Work instructions: Nothing but the lines below between the line holding "Task: Click the" and the line holding "You are a GUI", inclusive, should appear in the answer, each set down exactly.

Pixel coordinate grounding data:

^^^^

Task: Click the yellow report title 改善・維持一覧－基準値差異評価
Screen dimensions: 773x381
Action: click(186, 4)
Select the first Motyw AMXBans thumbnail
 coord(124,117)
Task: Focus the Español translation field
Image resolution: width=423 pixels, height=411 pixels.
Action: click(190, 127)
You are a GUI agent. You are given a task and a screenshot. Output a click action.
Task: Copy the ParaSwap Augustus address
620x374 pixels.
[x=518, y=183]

^^^^

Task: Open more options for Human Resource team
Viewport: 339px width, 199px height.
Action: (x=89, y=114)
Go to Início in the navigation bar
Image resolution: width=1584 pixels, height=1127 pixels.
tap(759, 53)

^^^^

Worked solution:
Task: Click the yellow report title 改善・維持一覧－基準値差異評価
Screen dimensions: 773x381
Action: click(186, 4)
Select the first Motyw AMXBans thumbnail
 coord(124,117)
Task: Focus the Español translation field
Image resolution: width=423 pixels, height=411 pixels.
Action: click(190, 127)
You are a GUI agent. You are given a task and a screenshot. Output a click action.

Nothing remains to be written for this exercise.